03/18/2019
On Thursday March 21st at 7:00 pm The Beacon Sloop Club’s 2018 Winter Lecture Series Presents: From Feudalism to Commuters, 300 Years of Hudson Valley Communities. Architectural historian James Kelly will illustrate how the great estate communities of the Hudson River Valley developed and evolved, using historic maps, illustrations and photos.
The Hudson River Valley is lined with hamlets, villages and suburbs such as Garrison, New Hamburg, Balmville and Rhinecliff, that were largely comprised of unbroken strings of estates and mansions, with contributing outbuildings and landscaped grounds. Symbiotic economic relationships existed between the estates and their neighboring farms and hamlets. Many factors contributed to their development, valuable arable land with access to river shipping and transportation and later the picturesque movement in art, architecture and landscaping.

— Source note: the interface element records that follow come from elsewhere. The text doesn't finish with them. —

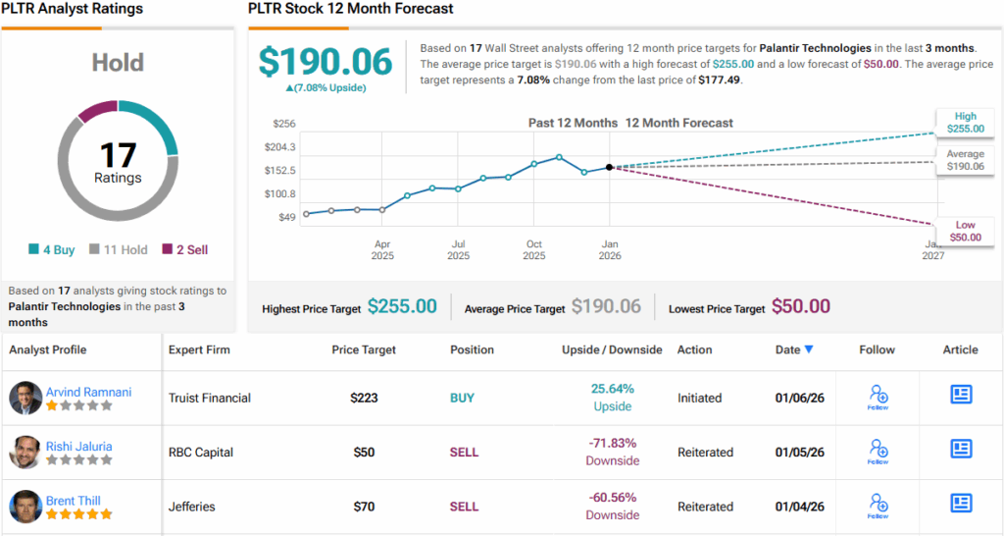Open Rishi Jaluria's analyst profile link
1004x536 pixels.
(x=79, y=446)
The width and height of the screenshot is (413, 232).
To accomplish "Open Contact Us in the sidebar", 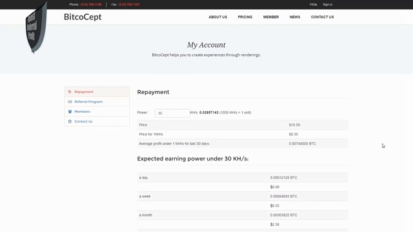I will pos(83,121).
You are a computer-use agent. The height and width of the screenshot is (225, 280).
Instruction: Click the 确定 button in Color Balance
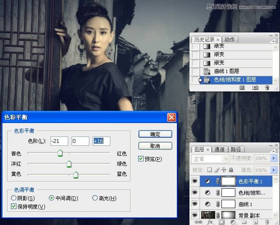tap(155, 134)
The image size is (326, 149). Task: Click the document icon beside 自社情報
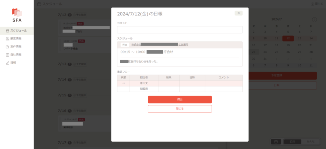point(7,55)
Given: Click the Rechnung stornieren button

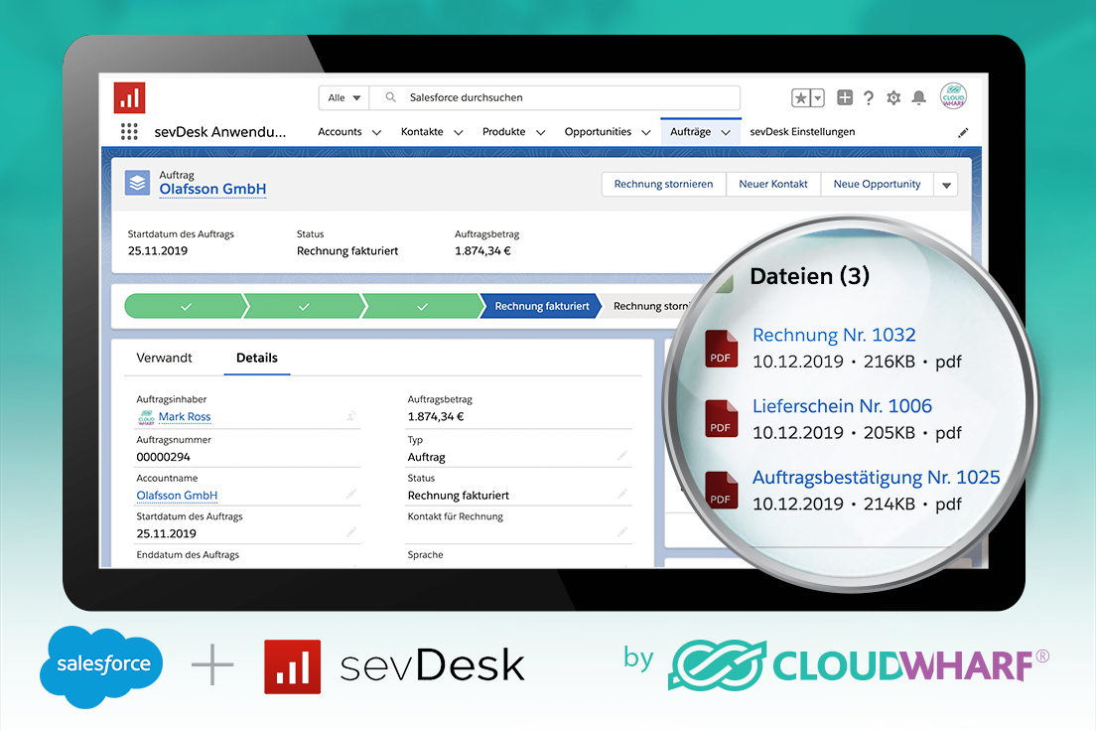Looking at the screenshot, I should pyautogui.click(x=663, y=184).
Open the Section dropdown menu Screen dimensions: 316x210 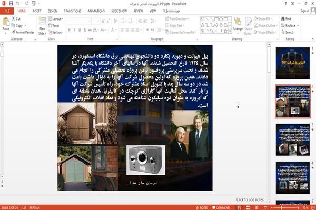[x=56, y=32]
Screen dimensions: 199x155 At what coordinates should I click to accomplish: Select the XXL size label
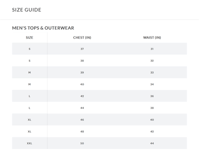coord(30,143)
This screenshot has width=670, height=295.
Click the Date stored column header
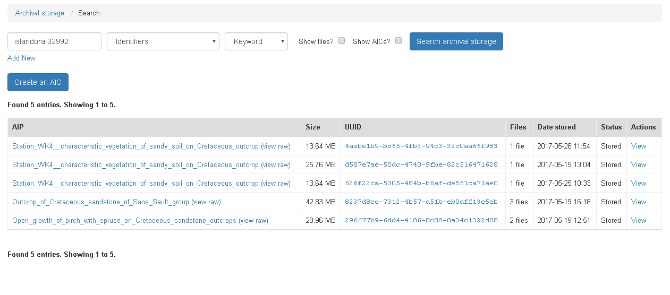556,127
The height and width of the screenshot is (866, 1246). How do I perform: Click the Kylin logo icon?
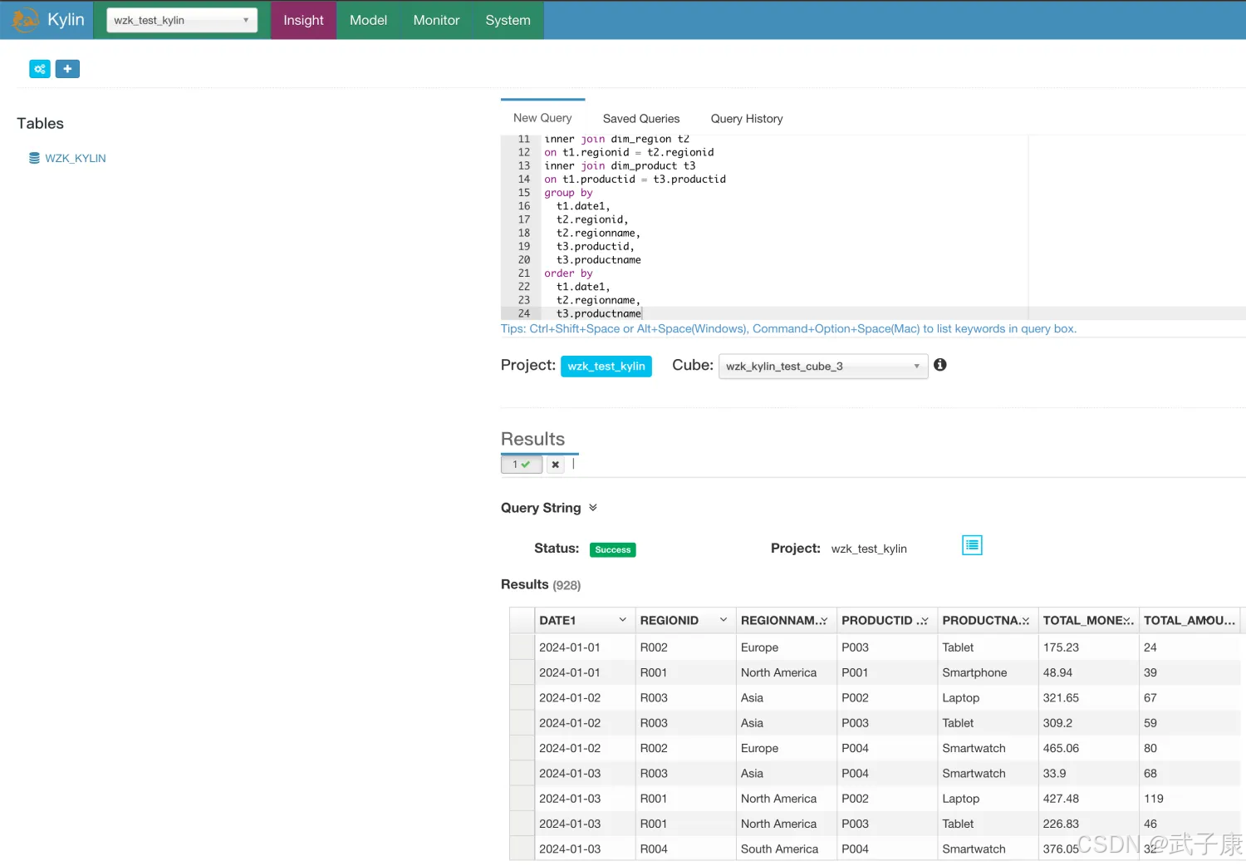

Beginning with the Dutch and English land grants of the 17th & 18th centuries, followed by the estate building boom made possible by the railroads, through the decline of the Hudson River Valley as a fashionable destination of the wealthy in the early 20th century, to the present day, we will trace evolution of the area.
We will also examine how many estate properties were repurposed beginning in the early 20th century as religious institutions and schools, as well as the development of house museums, land trusts and the revival of many estates as seasonal homes of the extremely wealthy from the late 20th century through the present.
James Kelly is an architectural historian and a member of the City of Newburgh’s Architectural Review Commission.
This free event is an invitation to explore the rich history of the Hudson River Valley.